ダミートレンチ部30のトレンチ深さは、ゲートトレンチ部40のトレンチ深さおよびエミッタトレンチ部60のトレンチ深さよりも深い。これにより、半導体装置100のゲートエミッタ間容量が増加する。なお、本例では、ダミートレンチ部30のトレンチ深さを深くしているが、ゲートトレンチ部40およびエミッタトレンチ部60を設けるためのトレンチの深さを浅くすることにより、相対的にダミートレンチ部30のトレンチ深さを深くしてもよい。
本例の半導体装置100は、ダミー絶縁膜32の膜厚を薄くし、ダミートレンチ部30のトレンチ深さを深くすることにより、ゲートエミッタ間容量を増加させることができる。これにより、半導体装置100に対するノイズの影響が小さくなる。なお、半導体装置100は、ダミー絶縁膜32の膜厚又はダミートレンチ部30のトレンチ深さのいずれか一方を調整することにより、ゲートエミッタ間容量を増加させてもよい。
以上、本発明を実施の形態を用いて説明したが、本発明の技術的範囲は上記実施の形態に記載の範囲には限定されない。

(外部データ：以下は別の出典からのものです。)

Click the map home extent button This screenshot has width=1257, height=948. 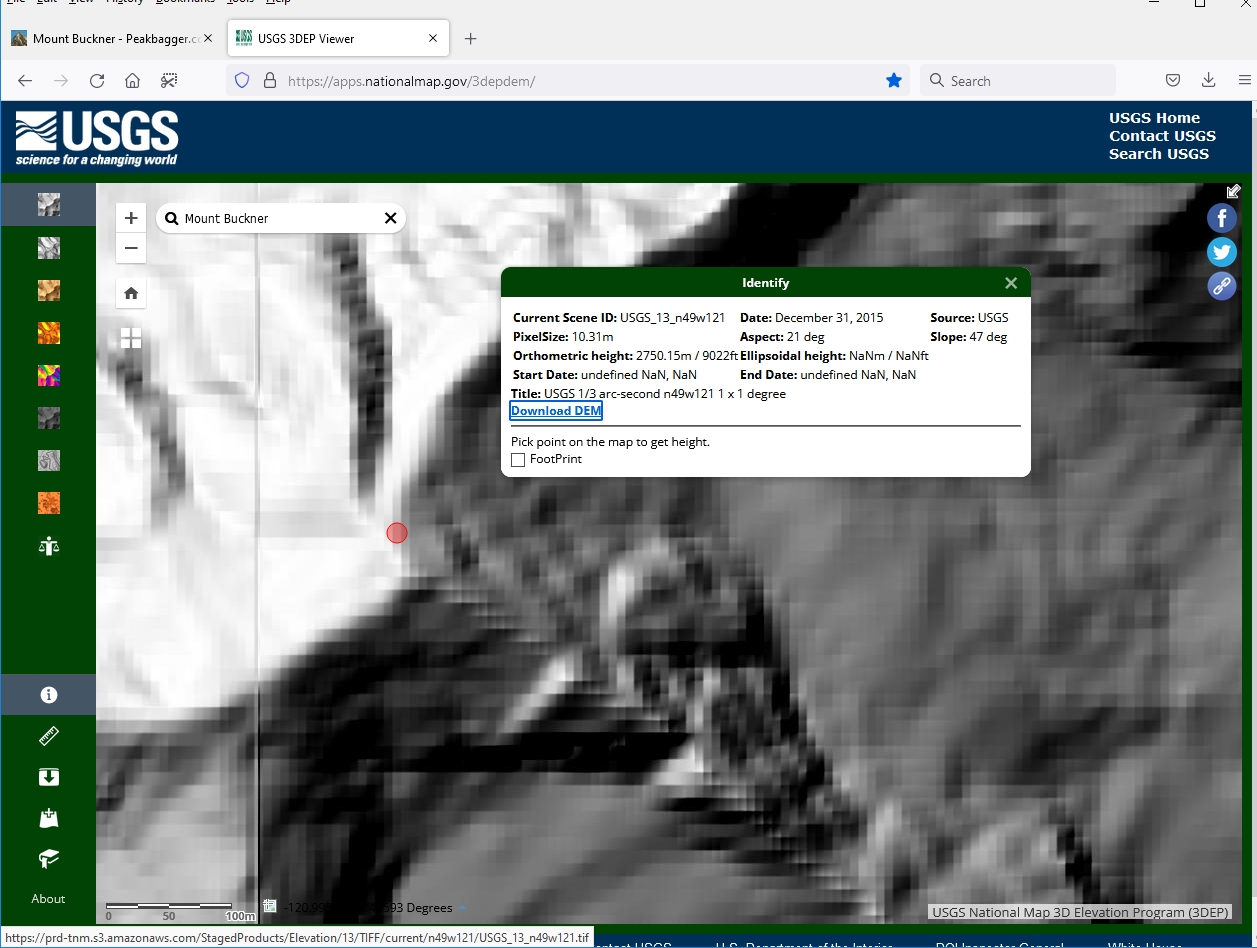click(x=131, y=293)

上記実施の形態に、多様な変更または改良を加えることが可能であることが当業者に明らかである。その様な変更または改良を加えた形態も本発明の技術的範囲に含まれ得ることが、特許請求の範囲の記載から明らかである。
特許請求の範囲、明細書、および図面中において示した装置、システム、プログラム、および方法における動作、手順、ステップ、および段階等の各処理の実行順序は、特段「より前に」、「先立って」等と明示しておらず、また、前の処理の出力を後の処理で用いるのでない限り、任意の順序で実現しうることに留意すべきである。特許請求の範囲、明細書、および図面中の動作フローに関して、便宜上「まず、」、「次に、」等を用いて説明したとしても、この順で実施することが必須であることを意味するものではない。